Louis introduced the idea of the Eden Declaration as an important statement of desired service and talked about the possibility of long-term low interest loans from the Big Society Bank.
Tom Lowther, our Cumbria County Councilor then explained Cumbria County Council’s desire to get the best value for money for Cumbria as a whole and said CCC was working with Mike Kiely of Broadband Development UK to seek the best way of serving a great number of people and organisations, he admitted that though the FTTC approach with BT didn’t match the specifications demanded by Champions through the Eden declaration, it could happen with the assistance of public funding from Broadband Development UK and by going through thorough public procurement procedures.
Lance Greenhalgh then delivered a concise and comprehensive slide presentation offering an overview of technological options for digital services – he emphasised that there was more to this subject than broadband itself .
He didn’t rule out satellite, wireless and fibre to the cabinet (FTTC) as each service may suit certain circumstances, but reinforced the position that Fibre to the home/premises (FTTH/P) was the best value future-proof solution available to us at this time. (NB because it’s future proof we can proceed with confident belief that it isn’t: likely to become obsolete / likely to be superseded anytime soon).
The Great Asby Group advised the retention of at least one normal phone line with plain ordinary telephone per village for emergency use in power outages.
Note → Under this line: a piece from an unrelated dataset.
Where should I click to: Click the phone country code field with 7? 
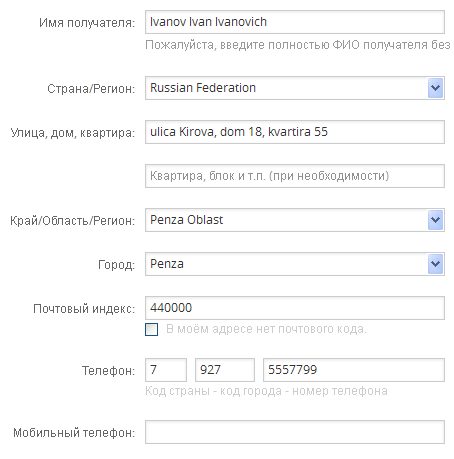pos(166,370)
Lance mentioned the Femtocell solution for getting mobile signals into our homes via broadband and the usefulness of wireless service for Caravan parks and for remote outliers. He briefly covered who might deliver our services and finished off with a speedy overview of the considerable anticipated benefits of fast broadband.
Questions from the floor followed: how would video on demand TV work over FTTH? Extra equipment would be necessary : A YouView set-top box could be connected via ethernet cable and thence to a TV.
There was a question about whether way-leaves had been agreed yet. Mr. Markham answered that he had contacted, and was awaiting responses from, various parties.
There was a question about the sort of structure necessary to provide the Community service, Community Interest Company or Industrial Provident Society, but this was agreed to be a subject that would be better explored after establishing the extent of demand.
Our collective response to various questions, using Cumbria County Council’s electronic voting system brought the event to a conclusion. The voting system allows public opinion to be expressed collectively with anonymity.